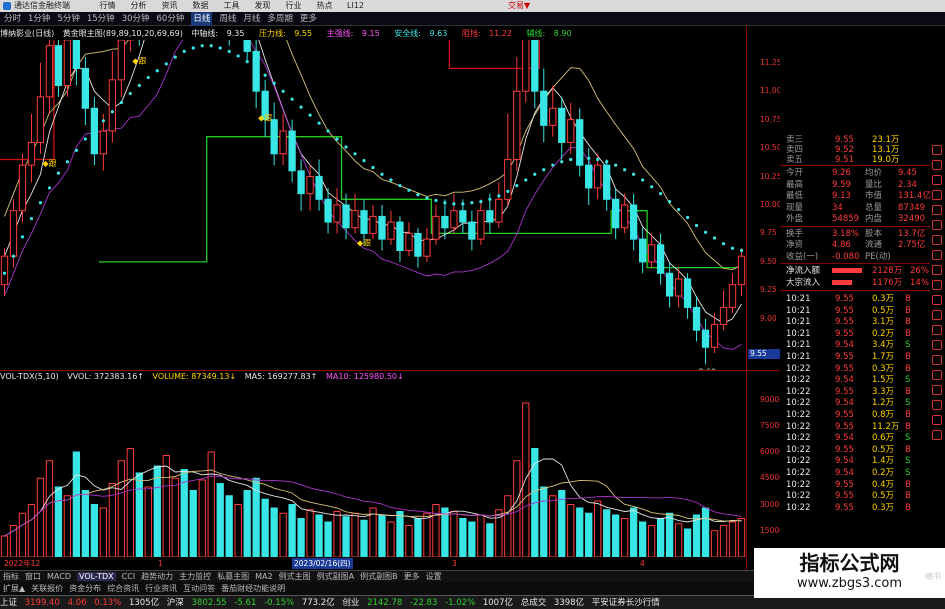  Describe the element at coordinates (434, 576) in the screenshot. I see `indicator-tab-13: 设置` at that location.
========================================================================
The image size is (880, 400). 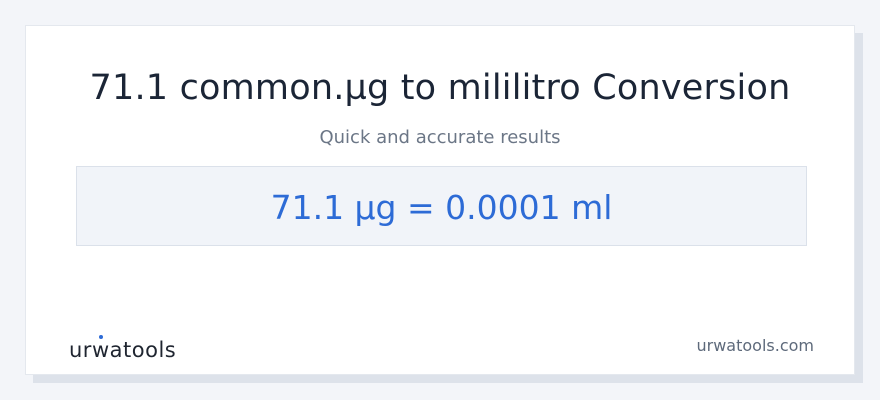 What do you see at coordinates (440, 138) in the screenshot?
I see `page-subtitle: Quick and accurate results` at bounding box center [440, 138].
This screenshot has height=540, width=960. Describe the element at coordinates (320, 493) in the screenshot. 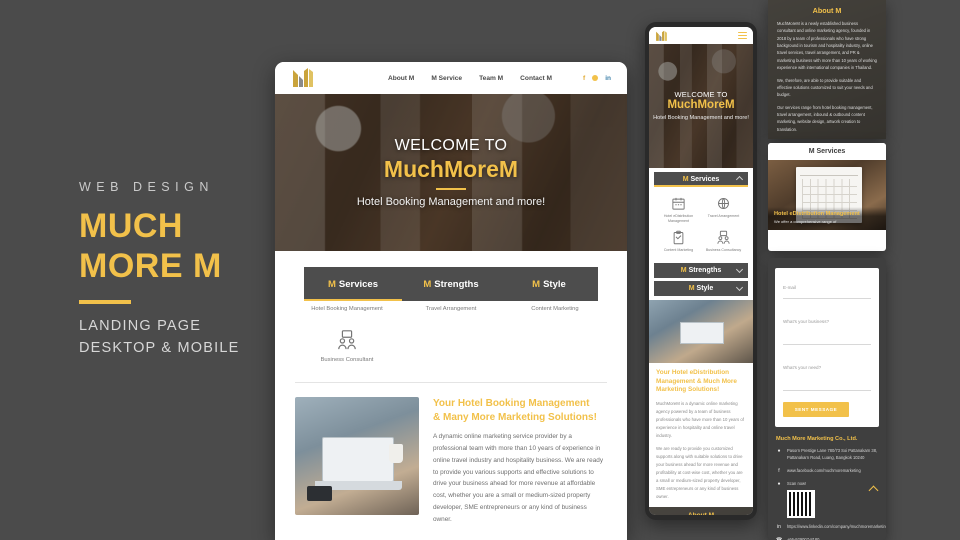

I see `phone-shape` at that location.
========================================================================
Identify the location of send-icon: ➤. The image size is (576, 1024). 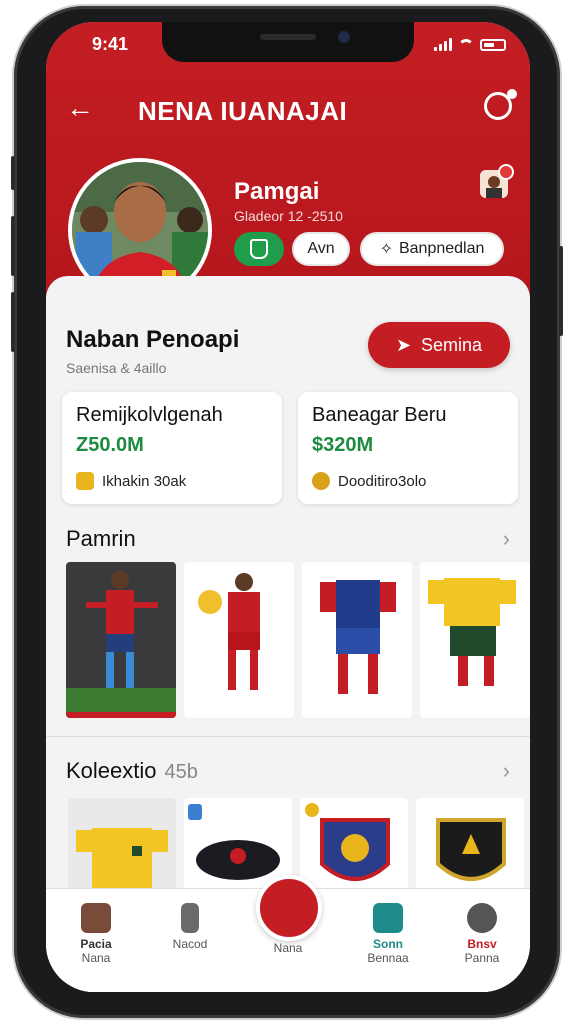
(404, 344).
========================================================================
**Instruction**
Render everything from the line containing "Identify the location" down to the line containing "(404, 344)." as a Markdown table with the columns "No." and "Text", one numbered row per line and no blank lines. Omit the pictures.

**Exercise output**
| No. | Text |
|---|---|
| 1 | Identify the location of send-icon: ➤. The image size is (576, 1024).  |
| 2 | (404, 344). |